Przyszedł czas na drugą aktualizację moich postępów w ogarnianiu się. Dla nie wiedzących o co chodzi - dwa miesiące temu w swoje urodziny zadeklarowałam się tu publicznie, że się ogarnę na kilku polach. Co więc zrobiłam od 7 stycznia, czyli poprzedniego raportu:
· Laser na naczynka na twarzy – niby upłynął od tego prawie tydzień, ale nie widzę jeszcze efektu.
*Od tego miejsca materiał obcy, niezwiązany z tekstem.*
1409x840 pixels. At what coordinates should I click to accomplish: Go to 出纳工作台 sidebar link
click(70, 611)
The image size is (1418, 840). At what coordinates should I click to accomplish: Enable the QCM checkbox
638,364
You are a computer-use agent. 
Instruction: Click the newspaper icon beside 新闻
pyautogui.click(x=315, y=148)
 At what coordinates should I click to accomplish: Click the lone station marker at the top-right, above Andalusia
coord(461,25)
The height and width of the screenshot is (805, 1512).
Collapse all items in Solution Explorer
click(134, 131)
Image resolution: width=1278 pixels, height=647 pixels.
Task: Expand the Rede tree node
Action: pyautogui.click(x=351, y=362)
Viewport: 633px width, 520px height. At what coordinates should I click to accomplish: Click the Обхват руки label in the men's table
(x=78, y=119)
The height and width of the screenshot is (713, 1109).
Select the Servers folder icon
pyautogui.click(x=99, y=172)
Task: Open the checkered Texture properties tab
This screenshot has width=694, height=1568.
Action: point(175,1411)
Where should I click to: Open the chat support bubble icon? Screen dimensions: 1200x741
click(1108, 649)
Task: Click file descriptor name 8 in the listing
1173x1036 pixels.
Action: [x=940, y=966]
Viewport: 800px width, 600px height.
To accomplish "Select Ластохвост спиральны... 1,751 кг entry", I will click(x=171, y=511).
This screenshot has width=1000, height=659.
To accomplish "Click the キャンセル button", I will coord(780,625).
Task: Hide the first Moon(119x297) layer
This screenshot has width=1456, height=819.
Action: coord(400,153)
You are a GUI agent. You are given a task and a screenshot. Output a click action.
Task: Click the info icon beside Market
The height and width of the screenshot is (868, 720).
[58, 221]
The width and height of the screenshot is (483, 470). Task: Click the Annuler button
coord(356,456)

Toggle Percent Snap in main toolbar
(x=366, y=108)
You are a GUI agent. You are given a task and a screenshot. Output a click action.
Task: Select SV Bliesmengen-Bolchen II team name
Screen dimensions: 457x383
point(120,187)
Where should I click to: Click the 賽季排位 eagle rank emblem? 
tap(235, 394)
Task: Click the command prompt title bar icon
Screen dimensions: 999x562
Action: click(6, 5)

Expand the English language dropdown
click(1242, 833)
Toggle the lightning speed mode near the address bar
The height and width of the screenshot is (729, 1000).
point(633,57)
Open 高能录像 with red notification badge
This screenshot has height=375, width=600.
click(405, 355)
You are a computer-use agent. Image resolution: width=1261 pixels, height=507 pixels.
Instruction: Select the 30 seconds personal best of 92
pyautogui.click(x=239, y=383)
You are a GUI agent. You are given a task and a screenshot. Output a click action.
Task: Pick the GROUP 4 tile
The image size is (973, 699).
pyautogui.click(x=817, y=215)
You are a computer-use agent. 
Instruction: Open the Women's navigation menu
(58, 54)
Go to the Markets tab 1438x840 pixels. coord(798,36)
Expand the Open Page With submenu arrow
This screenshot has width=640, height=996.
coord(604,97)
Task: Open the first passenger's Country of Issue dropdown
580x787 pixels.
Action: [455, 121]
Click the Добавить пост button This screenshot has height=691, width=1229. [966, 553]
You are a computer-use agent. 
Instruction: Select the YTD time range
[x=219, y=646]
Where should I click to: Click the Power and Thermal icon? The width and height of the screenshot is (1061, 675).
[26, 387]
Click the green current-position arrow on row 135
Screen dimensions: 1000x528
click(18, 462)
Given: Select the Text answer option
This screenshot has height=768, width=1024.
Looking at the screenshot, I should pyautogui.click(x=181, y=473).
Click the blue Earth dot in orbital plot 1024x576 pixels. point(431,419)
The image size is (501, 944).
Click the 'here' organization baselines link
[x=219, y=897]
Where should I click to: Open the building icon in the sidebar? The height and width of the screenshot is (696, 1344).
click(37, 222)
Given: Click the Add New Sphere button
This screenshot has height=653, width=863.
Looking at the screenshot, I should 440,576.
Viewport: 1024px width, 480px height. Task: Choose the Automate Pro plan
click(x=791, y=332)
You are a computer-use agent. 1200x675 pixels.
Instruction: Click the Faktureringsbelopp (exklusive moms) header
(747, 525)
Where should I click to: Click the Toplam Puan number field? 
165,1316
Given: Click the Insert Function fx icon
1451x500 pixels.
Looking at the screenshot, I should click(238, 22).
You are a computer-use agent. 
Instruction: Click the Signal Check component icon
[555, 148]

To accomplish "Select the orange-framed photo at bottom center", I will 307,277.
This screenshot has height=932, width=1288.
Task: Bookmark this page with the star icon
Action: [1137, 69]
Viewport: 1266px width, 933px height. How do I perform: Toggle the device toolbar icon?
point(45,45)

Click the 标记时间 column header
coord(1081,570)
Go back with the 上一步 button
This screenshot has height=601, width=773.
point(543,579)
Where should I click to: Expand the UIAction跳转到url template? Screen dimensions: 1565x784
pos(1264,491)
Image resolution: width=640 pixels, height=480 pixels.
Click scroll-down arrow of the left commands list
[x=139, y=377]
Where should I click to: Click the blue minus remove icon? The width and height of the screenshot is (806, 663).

Ale w cenie zabiegu mam zagwarantowaną powtórkę, ale będzie ona dopiero w marcu, czyli po ok. 6 tygodniach.
· Dbam pieczołowicie o skórę. Na razie bez żadnej pozytywnej reakcji z jej strony.
· Chodzę na siłownię regularnie 3 razy w tygodniu i się nie op*erdalam na niej.
· Kupiłam sobie naprawdę bardzo ładny „wełniany” płaszcz. Za każdym razem jak go zakładam, czuję się jakoś „fajniej”. To tak a propos tego, że chciałam trochę lepiej się ubierać.
· Napisałam artykuł (ponad 43 tys. znaków) i już wstępnie został zaakceptowany przez redakcję czasopisma (trochę się bałam, że mi go odwalą, bo szedł trochę z boku w stosunku do tematu tego numeru) i teraz jest w recenzji. Myślę, że recenzenci też mi go nie odwalą, choć pewnie trzeba będzie coś poprawiać – kończyłam go niemalże na kolanie, bo nie zawiadomiono mnie, że termin skrócił się o tydzień – pierwotnie miałabym czas do dzisiaj.
· Teraz przygotowuję się do napisania kolejnego artykułu, już mam zebraną większość materiału do analizy. Więc tak max do marca powinien być gotowy.
· W tym miesiącu planuję zgłosić się przynajmniej na jedną konferencję. Lub dwie, jak znajdę jakiś sensowny temat na tą drugą. XD
· Teraz będą trudniejsze rzeczy: za namową @moll, której jestem wdzięczna (pamiętam też o wszystkich innych dobrych ludziach [i owcach :P] którzy mnie do tego namawiali - Wam również dziękuję) zaczęłam terapię z psychoterapeutką. Nie wiem jakie będą wyniki, rozmawiałam z nią dopiero 3 razy i hmm. Nie wiem. Mój największy problem to ogólny strach przed ludźmi, który wynika chyba z tego, jak bardzo boję się być oceniana. A to pewnie wynika z niskiej samooceny, która pewnie (i tu kółko się zamknie) wynika z tego, że źle mnie oceniano i traktowano, kiedy byłam dzieckiem. Z tym że naprawdę nie wiem, czy rozmowy o takich rzeczach, albo o moim obecnym strachu przed ludźmi w czymś mogą pomóc. Zobaczę. Może to użalanie się nad sobą, ale nawet teraz, gdy to napisałam, łzy napłynęły mi do oczu.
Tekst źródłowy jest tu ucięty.